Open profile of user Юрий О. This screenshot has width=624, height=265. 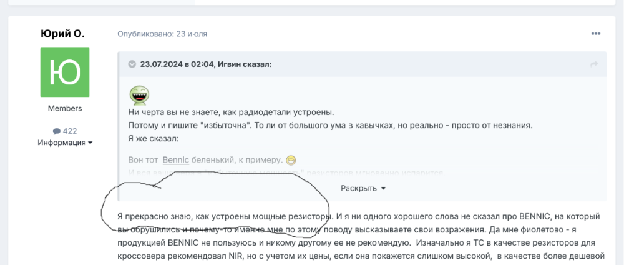(x=62, y=33)
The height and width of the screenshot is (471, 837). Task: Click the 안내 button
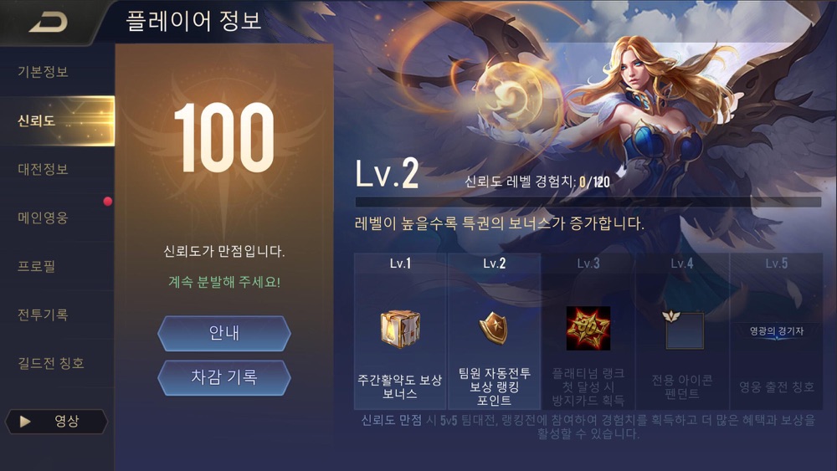pos(224,333)
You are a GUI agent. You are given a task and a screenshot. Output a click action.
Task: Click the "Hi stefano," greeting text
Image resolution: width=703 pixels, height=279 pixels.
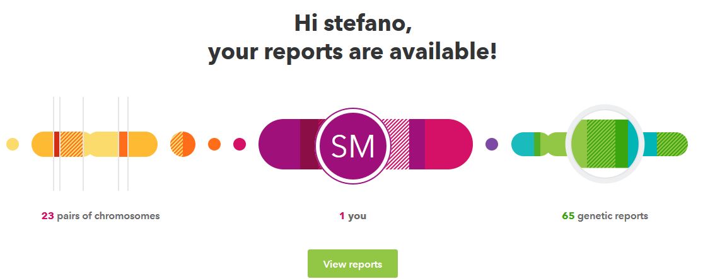pyautogui.click(x=352, y=23)
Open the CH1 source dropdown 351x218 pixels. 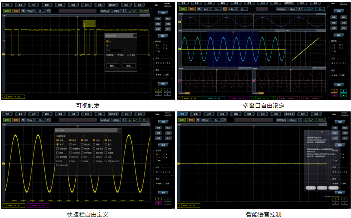click(115, 50)
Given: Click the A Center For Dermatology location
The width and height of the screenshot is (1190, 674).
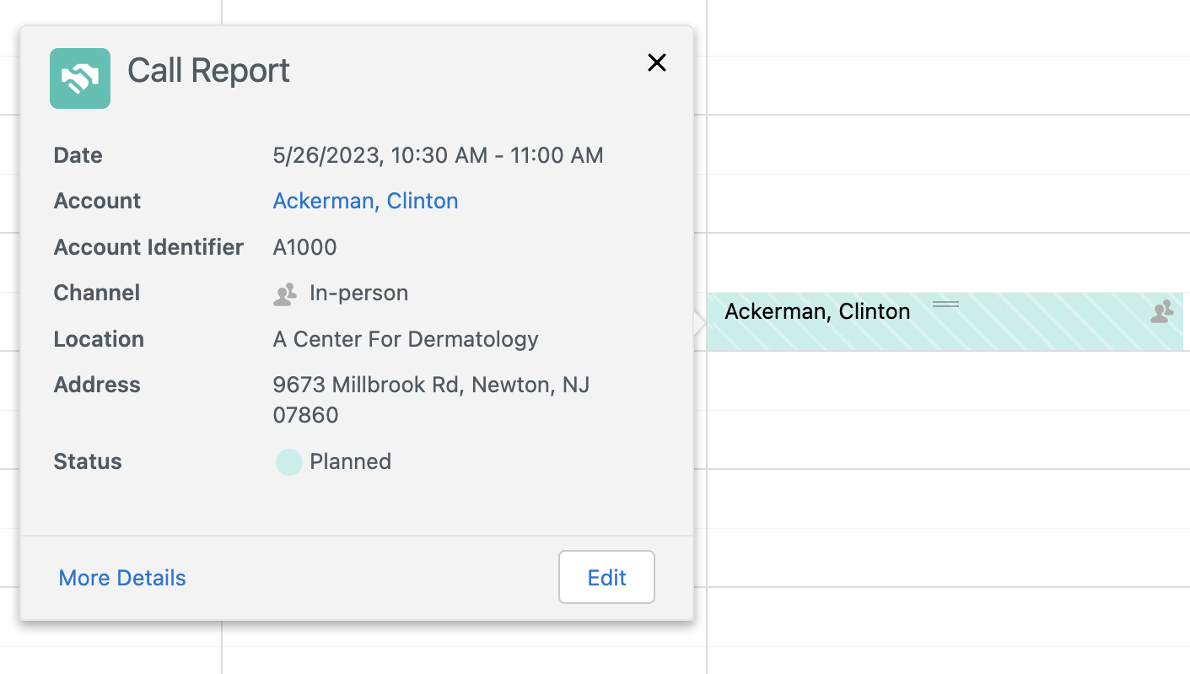Looking at the screenshot, I should pyautogui.click(x=406, y=339).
# # # # # # #
** YOUR GOAL **
What you write must match, line for line, the records from the line containing "The width and" through the last line, with every picture left out.

** WRITTEN ANSWER **
The width and height of the screenshot is (1190, 674).
Looking at the screenshot, I should pyautogui.click(x=406, y=339).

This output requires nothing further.